Is everyone on this site IBEW members? just trying to get an Idea on what the mix is?


----------



## HugoStiglitz (Apr 11, 2011)

MikeAdams said:


> Is everyone on this site IBEW members? just trying to get an Idea on what the mix is?


I'd say less than half are but I could be wrong.


----------



## MikeAdams (Mar 29, 2010)

oh ok, I was under the impressing that it was a majority union members...


----------



## Mr Rewire (Jan 15, 2011)

HugoStiglitz said:


> I'd say less than half are but I could be wrong.


 active posters maybe 1%


----------



## HugoStiglitz (Apr 11, 2011)

I've Been Eatin' Weiner


----------



## Southeast Power (Jan 18, 2009)

Set up a pole and see what you get.


----------



## sparky970 (Mar 19, 2008)

jrannis said:


> Set up a pole and see what you get.


strippers


----------



## brian john (Mar 11, 2007)

WARNING THIS IS A JOKE. I HOPE YOU GET JOKES.

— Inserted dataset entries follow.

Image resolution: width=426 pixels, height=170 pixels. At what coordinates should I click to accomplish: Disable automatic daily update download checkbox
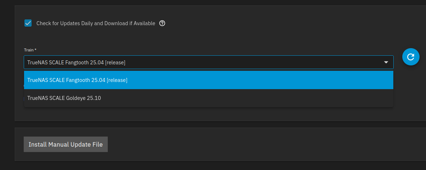28,23
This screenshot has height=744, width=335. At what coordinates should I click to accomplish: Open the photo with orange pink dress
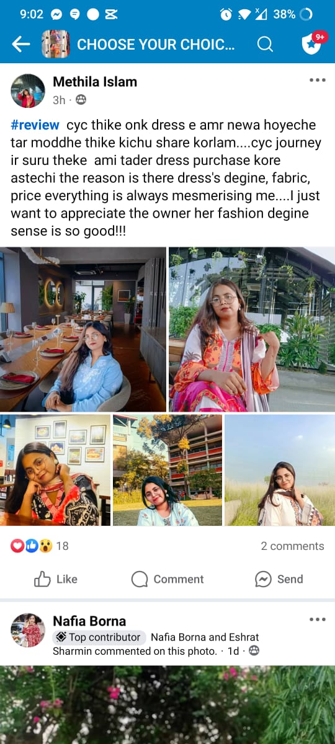point(252,329)
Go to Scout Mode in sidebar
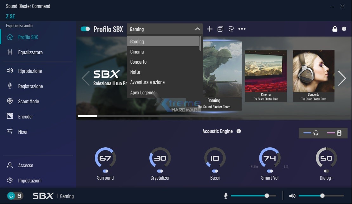 coord(29,101)
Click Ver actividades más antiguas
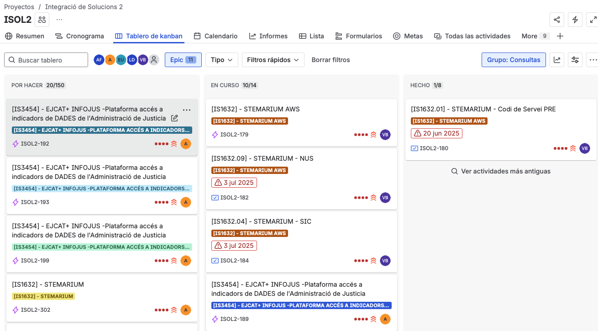 point(501,171)
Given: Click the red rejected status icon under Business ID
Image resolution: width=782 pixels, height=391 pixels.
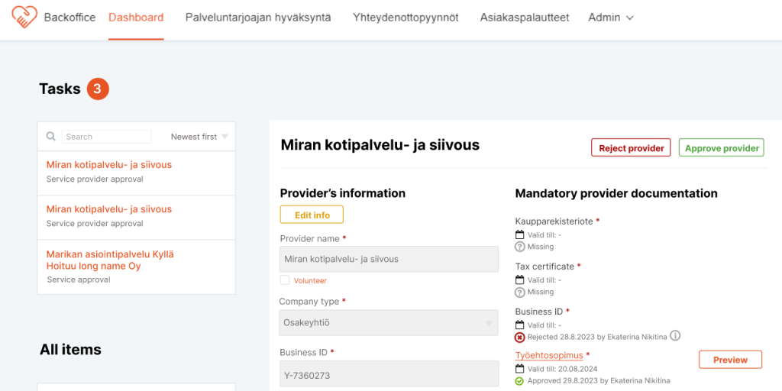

None if you are asking about those that know anything about electricity.:laughing::laughing::laughing:


----------



## electricmanscott (Feb 11, 2010)

MikeAdams said:


> oh ok, I was under the impressing that it was a majority union members...


Why, because everyones posting here all the time and not actually working?? :laughing:


----------